▶ _DATA PROVIDED_:
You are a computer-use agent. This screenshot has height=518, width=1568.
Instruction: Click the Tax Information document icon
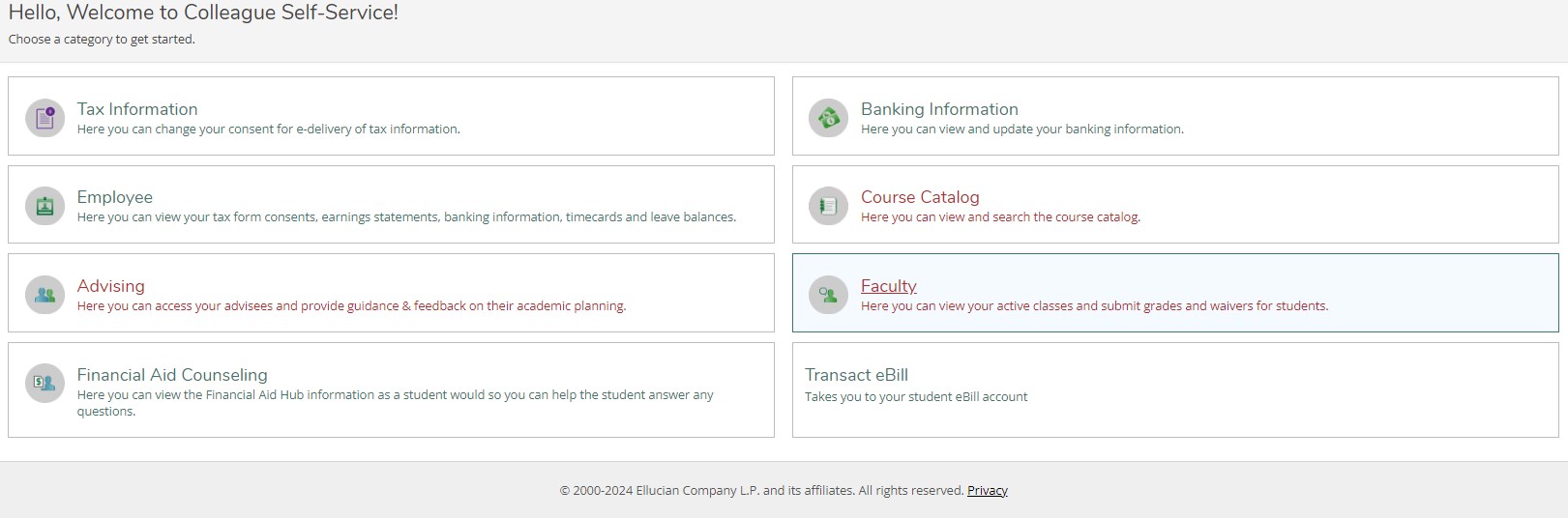[x=44, y=118]
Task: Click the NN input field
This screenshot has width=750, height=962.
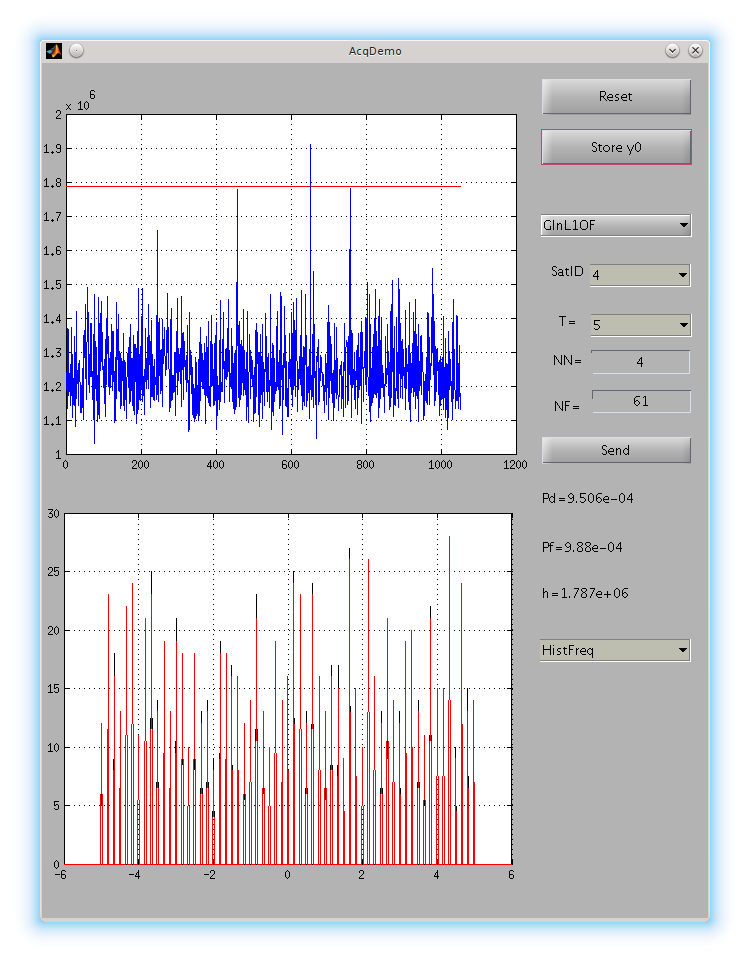Action: (x=640, y=362)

▶ _WHAT THE TASK REQUIRES_: Give all the records again, exactly, without images.

▶ _YOUR RESPONSE_:
You are a computer-use agent. This screenshot has height=518, width=1568.
Instruction: Click the Tax Information document icon
[x=44, y=118]
Task: Click the NN input field
This screenshot has width=750, height=962.
Action: (x=640, y=362)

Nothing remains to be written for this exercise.